▶ _Input for this task_
※
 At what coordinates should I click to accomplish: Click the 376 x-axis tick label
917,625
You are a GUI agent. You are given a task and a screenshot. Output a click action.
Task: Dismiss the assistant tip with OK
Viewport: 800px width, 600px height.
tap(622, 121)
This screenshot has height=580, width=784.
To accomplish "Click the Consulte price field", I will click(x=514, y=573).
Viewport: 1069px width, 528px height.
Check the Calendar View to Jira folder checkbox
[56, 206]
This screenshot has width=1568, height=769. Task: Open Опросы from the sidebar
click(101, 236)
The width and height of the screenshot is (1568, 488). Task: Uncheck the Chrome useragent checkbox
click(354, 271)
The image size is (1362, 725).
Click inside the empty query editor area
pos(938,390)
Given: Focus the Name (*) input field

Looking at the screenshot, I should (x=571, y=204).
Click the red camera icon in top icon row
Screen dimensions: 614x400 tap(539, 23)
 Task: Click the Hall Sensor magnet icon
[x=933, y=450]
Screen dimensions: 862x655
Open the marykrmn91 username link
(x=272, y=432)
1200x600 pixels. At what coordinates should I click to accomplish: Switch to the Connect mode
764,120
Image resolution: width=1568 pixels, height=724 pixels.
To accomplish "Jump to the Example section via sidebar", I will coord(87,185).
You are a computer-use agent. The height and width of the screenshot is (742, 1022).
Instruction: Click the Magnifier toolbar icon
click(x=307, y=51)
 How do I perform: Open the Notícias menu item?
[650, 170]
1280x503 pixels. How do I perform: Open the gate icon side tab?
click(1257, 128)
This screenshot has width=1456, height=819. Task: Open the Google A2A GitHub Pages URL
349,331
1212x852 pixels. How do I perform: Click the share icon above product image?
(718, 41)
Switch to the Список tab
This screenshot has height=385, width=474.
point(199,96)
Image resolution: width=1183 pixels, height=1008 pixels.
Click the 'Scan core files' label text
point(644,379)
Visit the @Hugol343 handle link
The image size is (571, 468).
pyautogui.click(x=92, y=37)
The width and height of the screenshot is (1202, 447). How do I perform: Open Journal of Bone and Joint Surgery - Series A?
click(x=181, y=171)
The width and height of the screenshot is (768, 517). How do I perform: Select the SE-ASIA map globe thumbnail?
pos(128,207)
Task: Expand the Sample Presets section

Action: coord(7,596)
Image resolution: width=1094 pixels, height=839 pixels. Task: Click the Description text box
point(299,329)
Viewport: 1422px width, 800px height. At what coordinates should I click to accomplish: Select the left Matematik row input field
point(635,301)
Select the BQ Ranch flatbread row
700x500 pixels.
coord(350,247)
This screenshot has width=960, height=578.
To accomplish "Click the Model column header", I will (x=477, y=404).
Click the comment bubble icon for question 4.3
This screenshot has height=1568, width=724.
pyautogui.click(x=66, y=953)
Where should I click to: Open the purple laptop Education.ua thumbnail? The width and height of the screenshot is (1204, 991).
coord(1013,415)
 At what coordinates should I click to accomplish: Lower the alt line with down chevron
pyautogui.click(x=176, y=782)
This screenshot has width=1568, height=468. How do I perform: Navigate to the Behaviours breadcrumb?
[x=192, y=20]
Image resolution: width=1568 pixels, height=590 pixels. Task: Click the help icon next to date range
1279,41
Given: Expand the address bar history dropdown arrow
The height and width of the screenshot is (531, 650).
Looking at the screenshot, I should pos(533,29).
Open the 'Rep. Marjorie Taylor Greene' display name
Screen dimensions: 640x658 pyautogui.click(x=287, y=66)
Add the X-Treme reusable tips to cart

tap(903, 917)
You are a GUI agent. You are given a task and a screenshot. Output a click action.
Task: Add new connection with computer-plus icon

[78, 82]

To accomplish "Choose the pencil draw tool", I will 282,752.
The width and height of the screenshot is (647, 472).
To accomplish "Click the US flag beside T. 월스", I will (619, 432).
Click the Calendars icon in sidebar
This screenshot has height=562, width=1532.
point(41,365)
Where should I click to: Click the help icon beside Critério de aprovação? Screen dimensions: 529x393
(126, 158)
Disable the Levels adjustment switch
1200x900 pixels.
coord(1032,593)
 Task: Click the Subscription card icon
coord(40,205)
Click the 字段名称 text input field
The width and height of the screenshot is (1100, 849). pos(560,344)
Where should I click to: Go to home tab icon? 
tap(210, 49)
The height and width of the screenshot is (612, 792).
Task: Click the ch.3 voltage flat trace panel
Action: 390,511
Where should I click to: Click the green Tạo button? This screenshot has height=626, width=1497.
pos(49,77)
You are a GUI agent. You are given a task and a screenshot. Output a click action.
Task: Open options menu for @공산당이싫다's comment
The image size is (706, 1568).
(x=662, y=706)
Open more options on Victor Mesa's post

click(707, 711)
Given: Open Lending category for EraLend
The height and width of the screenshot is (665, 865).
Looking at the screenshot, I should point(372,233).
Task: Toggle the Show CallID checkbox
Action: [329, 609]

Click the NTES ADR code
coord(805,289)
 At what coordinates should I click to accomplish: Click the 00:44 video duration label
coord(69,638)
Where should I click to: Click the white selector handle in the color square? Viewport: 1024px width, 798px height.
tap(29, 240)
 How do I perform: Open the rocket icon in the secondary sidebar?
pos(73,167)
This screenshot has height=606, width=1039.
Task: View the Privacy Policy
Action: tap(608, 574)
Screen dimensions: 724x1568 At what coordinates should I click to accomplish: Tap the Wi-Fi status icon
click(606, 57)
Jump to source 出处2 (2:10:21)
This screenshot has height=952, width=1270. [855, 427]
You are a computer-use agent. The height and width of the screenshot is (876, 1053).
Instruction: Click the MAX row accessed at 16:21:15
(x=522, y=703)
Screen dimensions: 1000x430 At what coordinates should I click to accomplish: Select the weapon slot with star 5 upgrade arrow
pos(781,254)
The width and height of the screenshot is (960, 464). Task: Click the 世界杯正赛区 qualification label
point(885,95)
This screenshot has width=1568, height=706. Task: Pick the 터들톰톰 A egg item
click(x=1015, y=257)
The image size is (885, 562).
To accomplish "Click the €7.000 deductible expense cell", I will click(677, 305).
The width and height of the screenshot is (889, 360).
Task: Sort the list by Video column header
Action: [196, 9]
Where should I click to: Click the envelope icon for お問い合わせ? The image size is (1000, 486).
※
▶ _Task instructions_
In the lines above, find the word "comment" and copy each line that contains it.

▶ _Exercise solution_
Click the comment bubble icon for question 4.3
Task: Open options menu for @공산당이싫다's comment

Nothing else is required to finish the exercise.